3) The chromosomes are generated with random mappings between the source n-Grams and the target n-Grams

4) The GA evolves the chromosomes by trying to maximise their cost. The difference now is that when a target word is generated from the source text using the mappings, it is looked up in the target word list created in 2) above, rather than in a separate dictionary.

5) After training, the best chromosome can have a maximum cost value of 1.0, which would correspond to a perfect conversion between the source text and the target text (i.e. every word produced from the source text is found in the target text dictionary)

6) So we can feed the GA with two identical texts, and after training the score of the best chromosome should be 1.0, and indeed it approaches that (it doesn’t quite get there because only the top 100 n-Grams are translated, and so some characters in the source text cannot be translated).

7) The word and n-Gram frequency lists are made from the entirety of each text, but (for this exploratory study) the training takes place on only the first 50 “words” in the source text, and uses only the first 100 n-Grams for mapping.  Thus if the 50 words of Voynich chosen contain several rare characters, then for those the mapping will fail because those rare characters do not appear in the n-Gram list, and this will result in a lower score.

8) In all cases the “X->X” score in the table (i.e. the diagonal)  represents the best score possible for that language, and is a normalisation for the other numbers in the table.
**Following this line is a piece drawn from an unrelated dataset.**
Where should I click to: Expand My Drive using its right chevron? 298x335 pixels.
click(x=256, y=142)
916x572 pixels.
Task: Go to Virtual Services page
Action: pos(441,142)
I should really revise the table and divide out the off-diagonal scores by the diagonal normalisations.

9) An improvement would be to configure the n-Gram list to be, say, 200 long, and use more source (Voynich) words for the training. The downside of this is mainly execution speed.

10) These runs were with n-Grams up to 3: it would be better to go to 4 at least.

11) I think Landini gets good scores because the character set he uses is very small. Knox comments ” A factor must be that the Landini Challenge has built-in frequency matches to any transcription of the VMs. Also, there is no meaningful correspondence in the letter sequence of one word to another in Landini. The difficulty fits what I said the VMs may be.”